Amendment to Investment Sub-Advisory Agreement between Curian Capital, LLC, Pacific Investment Management Company LLC, and Curian Variable Series Trust
Amendment to
Investment Sub-Advisory Agreement between Curian Capital, LLC,
Pacific Investment Management Company LLC, and Curian Variable Series Trust
This Amendment is made by and between Curian Capital, LLC, a Michigan limited liability company and registered investment adviser (“Adviser”), and Pacific Investment Management Company LLC, a Delaware limited liability company and registered investment adviser (“Sub-Adviser”), and Curian Variable Series Trust, a Massachusetts business trust (“Trust”), (collectively, “the Parties”).
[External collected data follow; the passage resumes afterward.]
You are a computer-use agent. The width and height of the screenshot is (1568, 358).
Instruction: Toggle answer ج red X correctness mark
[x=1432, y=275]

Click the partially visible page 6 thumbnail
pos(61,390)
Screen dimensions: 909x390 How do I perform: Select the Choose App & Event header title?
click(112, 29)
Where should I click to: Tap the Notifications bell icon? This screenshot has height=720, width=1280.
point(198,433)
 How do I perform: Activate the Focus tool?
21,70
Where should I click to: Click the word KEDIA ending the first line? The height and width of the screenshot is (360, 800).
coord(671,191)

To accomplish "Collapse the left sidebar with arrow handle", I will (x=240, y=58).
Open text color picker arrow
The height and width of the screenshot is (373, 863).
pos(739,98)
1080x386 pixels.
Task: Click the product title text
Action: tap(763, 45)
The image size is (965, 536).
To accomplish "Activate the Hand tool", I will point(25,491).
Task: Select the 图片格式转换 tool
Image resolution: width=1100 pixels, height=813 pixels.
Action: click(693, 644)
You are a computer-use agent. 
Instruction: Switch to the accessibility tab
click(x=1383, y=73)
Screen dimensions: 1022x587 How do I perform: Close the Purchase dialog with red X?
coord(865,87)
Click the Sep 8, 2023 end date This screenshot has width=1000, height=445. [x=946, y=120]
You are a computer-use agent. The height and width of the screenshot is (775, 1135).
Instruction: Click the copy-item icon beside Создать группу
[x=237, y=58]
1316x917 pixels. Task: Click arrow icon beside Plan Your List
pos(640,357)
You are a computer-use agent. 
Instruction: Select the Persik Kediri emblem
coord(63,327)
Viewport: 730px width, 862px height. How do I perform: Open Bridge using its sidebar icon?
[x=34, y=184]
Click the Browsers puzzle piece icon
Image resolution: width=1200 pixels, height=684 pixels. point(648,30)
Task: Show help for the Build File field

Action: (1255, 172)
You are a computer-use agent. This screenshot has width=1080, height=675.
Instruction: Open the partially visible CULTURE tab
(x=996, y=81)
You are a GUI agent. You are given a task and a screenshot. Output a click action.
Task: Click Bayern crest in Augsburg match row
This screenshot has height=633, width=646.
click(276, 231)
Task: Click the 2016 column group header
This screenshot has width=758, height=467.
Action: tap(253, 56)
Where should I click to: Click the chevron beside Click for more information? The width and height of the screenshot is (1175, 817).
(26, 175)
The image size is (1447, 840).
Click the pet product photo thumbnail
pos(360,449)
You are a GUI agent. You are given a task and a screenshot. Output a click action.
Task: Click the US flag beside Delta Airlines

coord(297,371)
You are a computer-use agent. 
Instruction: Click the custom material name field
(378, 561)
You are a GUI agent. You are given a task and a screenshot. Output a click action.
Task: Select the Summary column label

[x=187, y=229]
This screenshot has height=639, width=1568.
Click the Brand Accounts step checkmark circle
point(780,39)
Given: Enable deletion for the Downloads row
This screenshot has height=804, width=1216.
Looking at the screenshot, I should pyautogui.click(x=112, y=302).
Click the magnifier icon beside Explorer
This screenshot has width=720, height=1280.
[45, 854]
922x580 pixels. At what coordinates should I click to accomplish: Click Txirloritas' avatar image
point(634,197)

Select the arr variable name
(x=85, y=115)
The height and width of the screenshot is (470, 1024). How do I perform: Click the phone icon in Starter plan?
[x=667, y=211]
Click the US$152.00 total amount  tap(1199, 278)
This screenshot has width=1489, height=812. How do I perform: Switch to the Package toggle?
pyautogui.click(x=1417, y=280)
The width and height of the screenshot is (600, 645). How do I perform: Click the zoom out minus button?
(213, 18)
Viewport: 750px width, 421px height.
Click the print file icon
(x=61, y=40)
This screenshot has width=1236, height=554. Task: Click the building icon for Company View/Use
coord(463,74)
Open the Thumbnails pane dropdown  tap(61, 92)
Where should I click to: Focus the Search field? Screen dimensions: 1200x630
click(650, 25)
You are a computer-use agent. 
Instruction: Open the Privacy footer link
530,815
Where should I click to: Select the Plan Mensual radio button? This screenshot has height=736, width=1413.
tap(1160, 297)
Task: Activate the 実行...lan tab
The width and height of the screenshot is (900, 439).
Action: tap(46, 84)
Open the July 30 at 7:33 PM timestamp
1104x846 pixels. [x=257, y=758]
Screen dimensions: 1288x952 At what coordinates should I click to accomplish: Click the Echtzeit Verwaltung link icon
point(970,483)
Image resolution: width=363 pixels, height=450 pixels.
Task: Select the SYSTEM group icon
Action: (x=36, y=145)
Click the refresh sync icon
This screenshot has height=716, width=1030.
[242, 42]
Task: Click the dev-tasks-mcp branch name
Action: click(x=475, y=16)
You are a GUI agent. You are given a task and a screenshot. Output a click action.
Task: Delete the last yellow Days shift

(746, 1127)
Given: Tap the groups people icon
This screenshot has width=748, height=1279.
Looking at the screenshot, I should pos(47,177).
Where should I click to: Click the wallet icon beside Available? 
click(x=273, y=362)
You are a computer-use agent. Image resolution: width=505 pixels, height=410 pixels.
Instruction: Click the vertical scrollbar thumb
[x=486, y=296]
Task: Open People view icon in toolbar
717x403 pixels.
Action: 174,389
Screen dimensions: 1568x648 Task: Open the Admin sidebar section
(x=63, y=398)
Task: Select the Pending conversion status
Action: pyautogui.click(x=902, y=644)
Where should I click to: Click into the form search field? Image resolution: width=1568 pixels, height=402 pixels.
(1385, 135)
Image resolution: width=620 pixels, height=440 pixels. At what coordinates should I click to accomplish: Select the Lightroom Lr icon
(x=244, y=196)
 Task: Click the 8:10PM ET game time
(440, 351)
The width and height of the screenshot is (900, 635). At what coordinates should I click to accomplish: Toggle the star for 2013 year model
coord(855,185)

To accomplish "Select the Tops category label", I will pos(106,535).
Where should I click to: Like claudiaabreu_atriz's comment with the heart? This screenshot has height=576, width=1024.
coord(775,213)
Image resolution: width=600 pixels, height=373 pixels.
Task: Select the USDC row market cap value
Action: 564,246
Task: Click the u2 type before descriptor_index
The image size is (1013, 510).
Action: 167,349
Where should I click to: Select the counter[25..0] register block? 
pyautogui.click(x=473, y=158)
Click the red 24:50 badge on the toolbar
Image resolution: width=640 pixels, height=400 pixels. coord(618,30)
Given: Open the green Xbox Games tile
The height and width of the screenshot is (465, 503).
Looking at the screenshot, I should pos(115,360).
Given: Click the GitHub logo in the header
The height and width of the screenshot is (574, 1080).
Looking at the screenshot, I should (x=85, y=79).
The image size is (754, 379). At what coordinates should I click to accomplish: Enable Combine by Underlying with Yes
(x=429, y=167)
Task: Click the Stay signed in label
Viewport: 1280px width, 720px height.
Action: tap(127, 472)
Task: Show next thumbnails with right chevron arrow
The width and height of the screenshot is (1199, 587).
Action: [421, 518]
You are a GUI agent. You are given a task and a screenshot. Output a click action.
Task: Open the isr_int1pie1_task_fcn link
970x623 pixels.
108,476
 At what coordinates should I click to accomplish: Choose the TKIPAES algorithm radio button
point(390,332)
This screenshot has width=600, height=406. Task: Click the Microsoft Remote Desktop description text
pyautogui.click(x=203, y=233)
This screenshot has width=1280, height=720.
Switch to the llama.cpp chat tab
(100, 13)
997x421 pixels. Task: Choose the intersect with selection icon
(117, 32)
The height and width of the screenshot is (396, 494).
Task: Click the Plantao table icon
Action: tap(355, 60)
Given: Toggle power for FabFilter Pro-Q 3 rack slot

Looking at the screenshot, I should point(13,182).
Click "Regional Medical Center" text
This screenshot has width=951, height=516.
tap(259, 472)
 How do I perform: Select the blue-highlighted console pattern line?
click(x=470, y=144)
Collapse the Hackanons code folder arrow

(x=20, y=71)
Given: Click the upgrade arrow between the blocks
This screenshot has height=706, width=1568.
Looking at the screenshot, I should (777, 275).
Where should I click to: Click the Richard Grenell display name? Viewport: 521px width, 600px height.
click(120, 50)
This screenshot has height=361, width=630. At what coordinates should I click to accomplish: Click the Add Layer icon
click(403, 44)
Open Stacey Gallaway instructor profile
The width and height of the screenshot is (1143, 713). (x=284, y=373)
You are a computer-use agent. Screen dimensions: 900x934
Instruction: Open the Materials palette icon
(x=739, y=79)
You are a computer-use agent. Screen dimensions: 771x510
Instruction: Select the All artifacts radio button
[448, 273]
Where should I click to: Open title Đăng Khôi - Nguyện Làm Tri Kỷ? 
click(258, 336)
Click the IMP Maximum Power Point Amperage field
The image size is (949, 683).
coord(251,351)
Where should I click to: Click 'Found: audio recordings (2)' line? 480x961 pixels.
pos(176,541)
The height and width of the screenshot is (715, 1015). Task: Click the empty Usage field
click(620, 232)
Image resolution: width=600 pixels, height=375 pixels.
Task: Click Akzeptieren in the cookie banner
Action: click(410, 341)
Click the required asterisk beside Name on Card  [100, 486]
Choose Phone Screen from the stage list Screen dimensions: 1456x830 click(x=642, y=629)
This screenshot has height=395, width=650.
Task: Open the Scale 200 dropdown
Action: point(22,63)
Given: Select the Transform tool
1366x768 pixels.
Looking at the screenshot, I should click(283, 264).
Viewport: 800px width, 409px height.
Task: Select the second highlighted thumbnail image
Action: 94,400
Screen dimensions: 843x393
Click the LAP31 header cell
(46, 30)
Whereas, the Adviser and Sub-Adviser entered into an Investment Sub-Advisory Agreement dated as of December 19, 2011 (“Agreement”), whereby Adviser appointed Sub-Adviser to provide certain sub-investment advisory services to certain investment portfolios of the Trust as provided on Schedule A of the Agreement (“Fund”).
Whereas, the Parties have agreed to amend the following sections of the Agreement:
Section 3. “Management”;
Section 12. “Duration and Termination”; and
Section 13. “Representations and Agreements of the Adviser.”
Now Therefore, in consideration of the mutual covenants herein contained, the Parties hereby agree to amend the Agreement, as follows:
1.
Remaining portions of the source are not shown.